Fitrah Kesucian Nafs

By: Prof. Dr. Achmad Mubarok MA

Telah disebutkan dalam uraian sebelumnya bahwa pada dasarnya nafsu itu 
diciptakan Tuhan dalam keadaan sempurna (Q/91 : 7-8). Akan tetapi, ia dapat 
tercemar menjadi kotor jika tidak dijaga (Q/91 : 9-10). Tentang Nafs yang masih 
suci disebutkan dalam surat Alkahfi/18 : 74, dalam rangkaian kisah Nabi Khidir 
yang teks ayatnya telah ditulis di bagian depan. 

Istilah zakiyyah pada ayat tersebut di atas (nafsan zakiyyatan) merupakan sifat 
dari nafs sehingga nafs zakiyyah artinya jiwa yang suci. Dalam konteks ayat 
tersebut, pemiliki nafs yang suci itu adalah anak kecil sebagaimana juga 
disebut dalam surat Maryam : 19 ghulâman zakiyyan. Jadi, nafs yang secara fitri 
masih suci adalah nafs dari anak yang belum mukallaf, yang dalam hhal ini belum 
berdosa.
━━━━━━━━━━━━━━━━━━━━━━━━━━━━━━
Kerjakan berikut ini —
[1] Bisakah Anda menulis ulang teks tentang kesucian nafs, seluruhnya dari "Fitrah Kesucian Nafs" turun sampai "di bagian depan.", sambil menukar "kotor" dengan "keruh"?
[2] Jawab pertanyaan berikut berdasarkan teks tentang kesucian nafs:
(a) Surat dan ayat mana yang menyebut nafs yang masih suci dalam rangkaian kisah Nabi Khidir?
(b) Apa arti nafs zakiyyah?
(c) Dalam konteks ayat tersebut, siapa pemilik nafs yang suci itu?

Catatan dataset —
━━━━━━━━━━━━━━━━━━━━━━━━━━━━━━
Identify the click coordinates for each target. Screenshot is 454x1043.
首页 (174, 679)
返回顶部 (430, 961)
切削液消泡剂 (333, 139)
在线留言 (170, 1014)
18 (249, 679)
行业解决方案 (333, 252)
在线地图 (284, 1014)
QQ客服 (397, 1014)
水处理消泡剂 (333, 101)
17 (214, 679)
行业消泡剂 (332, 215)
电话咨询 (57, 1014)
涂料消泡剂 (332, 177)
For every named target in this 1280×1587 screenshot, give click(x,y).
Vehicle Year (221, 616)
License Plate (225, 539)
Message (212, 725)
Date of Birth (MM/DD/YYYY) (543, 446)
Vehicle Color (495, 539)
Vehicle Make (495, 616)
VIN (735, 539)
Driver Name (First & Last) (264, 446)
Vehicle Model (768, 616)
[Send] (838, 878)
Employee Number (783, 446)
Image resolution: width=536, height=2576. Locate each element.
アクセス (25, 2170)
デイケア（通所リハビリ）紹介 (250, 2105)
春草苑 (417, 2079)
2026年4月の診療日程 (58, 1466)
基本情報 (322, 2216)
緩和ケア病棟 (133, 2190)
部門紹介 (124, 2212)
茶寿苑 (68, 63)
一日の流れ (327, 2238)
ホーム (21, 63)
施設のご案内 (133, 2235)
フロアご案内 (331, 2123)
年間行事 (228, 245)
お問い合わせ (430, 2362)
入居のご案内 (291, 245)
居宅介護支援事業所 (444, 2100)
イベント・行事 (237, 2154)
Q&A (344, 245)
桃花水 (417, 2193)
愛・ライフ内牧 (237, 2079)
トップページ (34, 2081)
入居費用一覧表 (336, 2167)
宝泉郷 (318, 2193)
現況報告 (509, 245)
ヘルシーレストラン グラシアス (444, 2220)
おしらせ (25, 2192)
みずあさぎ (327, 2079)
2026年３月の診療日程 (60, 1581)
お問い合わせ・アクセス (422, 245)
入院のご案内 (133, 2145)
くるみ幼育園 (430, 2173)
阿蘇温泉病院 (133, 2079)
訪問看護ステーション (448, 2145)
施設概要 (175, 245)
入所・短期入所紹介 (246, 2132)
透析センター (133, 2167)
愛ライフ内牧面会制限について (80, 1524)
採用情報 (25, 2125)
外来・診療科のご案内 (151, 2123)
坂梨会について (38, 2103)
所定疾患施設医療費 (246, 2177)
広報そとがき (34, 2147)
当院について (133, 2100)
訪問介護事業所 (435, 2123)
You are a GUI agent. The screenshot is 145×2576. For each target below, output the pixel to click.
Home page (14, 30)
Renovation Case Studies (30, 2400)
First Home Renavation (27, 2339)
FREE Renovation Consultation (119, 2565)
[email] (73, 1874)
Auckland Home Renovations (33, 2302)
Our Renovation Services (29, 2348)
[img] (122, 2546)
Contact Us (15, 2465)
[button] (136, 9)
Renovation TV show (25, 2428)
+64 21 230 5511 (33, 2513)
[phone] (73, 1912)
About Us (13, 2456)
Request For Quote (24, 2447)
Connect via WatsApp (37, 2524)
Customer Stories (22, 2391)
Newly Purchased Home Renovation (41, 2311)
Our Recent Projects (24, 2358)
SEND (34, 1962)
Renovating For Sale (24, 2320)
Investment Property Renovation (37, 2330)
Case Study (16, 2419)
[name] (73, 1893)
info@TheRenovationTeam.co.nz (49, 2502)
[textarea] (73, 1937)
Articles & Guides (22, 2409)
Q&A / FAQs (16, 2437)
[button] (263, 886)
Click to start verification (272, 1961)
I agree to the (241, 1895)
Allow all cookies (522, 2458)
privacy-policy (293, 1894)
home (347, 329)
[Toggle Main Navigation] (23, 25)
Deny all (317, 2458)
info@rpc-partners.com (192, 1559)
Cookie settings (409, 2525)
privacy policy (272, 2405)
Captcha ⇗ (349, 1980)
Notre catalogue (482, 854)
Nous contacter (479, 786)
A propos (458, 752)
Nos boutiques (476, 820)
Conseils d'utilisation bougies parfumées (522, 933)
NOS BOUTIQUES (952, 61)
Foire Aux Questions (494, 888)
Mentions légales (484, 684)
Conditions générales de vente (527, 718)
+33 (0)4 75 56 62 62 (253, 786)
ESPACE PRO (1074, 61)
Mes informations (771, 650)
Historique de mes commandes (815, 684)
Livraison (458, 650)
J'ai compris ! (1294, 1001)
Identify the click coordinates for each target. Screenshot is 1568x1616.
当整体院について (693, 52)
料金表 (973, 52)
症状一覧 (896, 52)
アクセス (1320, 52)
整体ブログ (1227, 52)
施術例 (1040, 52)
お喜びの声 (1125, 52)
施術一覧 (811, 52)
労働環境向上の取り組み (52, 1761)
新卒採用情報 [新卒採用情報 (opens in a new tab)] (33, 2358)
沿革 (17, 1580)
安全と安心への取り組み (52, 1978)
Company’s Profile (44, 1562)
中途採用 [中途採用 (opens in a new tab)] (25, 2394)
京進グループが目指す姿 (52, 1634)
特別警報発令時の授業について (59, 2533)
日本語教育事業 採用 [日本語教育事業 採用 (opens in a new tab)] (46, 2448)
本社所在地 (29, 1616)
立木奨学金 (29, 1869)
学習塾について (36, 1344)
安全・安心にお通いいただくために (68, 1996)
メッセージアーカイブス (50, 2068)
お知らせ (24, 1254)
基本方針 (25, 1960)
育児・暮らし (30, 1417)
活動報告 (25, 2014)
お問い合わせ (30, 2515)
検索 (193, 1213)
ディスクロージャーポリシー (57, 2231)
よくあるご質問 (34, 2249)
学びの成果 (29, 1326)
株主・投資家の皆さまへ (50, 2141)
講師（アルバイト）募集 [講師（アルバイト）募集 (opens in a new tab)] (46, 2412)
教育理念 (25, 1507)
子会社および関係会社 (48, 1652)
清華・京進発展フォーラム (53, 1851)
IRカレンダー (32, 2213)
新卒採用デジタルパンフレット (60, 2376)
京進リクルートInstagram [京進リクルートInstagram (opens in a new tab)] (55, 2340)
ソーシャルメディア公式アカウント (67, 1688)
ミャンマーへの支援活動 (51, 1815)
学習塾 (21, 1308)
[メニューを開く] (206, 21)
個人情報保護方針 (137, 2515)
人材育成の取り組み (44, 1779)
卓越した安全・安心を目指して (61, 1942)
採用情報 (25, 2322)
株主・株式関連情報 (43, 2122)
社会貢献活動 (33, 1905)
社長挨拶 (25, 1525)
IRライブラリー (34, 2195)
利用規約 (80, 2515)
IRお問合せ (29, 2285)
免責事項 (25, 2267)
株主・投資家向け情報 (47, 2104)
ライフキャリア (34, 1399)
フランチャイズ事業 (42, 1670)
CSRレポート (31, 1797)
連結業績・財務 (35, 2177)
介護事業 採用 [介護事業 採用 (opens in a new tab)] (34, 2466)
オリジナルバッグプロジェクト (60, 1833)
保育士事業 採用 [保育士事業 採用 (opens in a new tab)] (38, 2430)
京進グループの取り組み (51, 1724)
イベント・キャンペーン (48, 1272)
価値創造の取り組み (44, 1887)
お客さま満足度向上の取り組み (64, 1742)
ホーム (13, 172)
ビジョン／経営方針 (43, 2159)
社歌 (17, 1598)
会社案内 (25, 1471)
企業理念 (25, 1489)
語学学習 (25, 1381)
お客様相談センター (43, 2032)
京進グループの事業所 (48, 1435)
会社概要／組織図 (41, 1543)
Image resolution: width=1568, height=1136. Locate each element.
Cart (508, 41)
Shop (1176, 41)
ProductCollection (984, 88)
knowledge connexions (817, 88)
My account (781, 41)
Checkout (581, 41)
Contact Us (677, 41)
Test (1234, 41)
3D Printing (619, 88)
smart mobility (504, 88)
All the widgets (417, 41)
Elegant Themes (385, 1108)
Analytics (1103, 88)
━━━━━━━━━━━━━━━━━━━━━━━━━━━━━━
Jawaban tugas —
[1]
Fitrah Kesucian Nafs

By: Prof. Dr. Achmad Mubarok MA

Telah disebutkan dalam uraian sebelumnya bahwa pada dasarnya nafsu itu 
diciptakan Tuhan dalam keadaan sempurna (Q/91 : 7-8). Akan tetapi, ia dapat 
tercemar menjadi keruh jika tidak dijaga (Q/91 : 9-10). Tentang Nafs yang masih 
suci disebutkan dalam surat Alkahfi/18 : 74, dalam rangkaian kisah Nabi Khidir 
yang teks ayatnya telah ditulis di bagian depan.

[2]
(a) Surat Alkahfi/18 : 74.
(b) Jiwa yang suci.
(c) Anak kecil.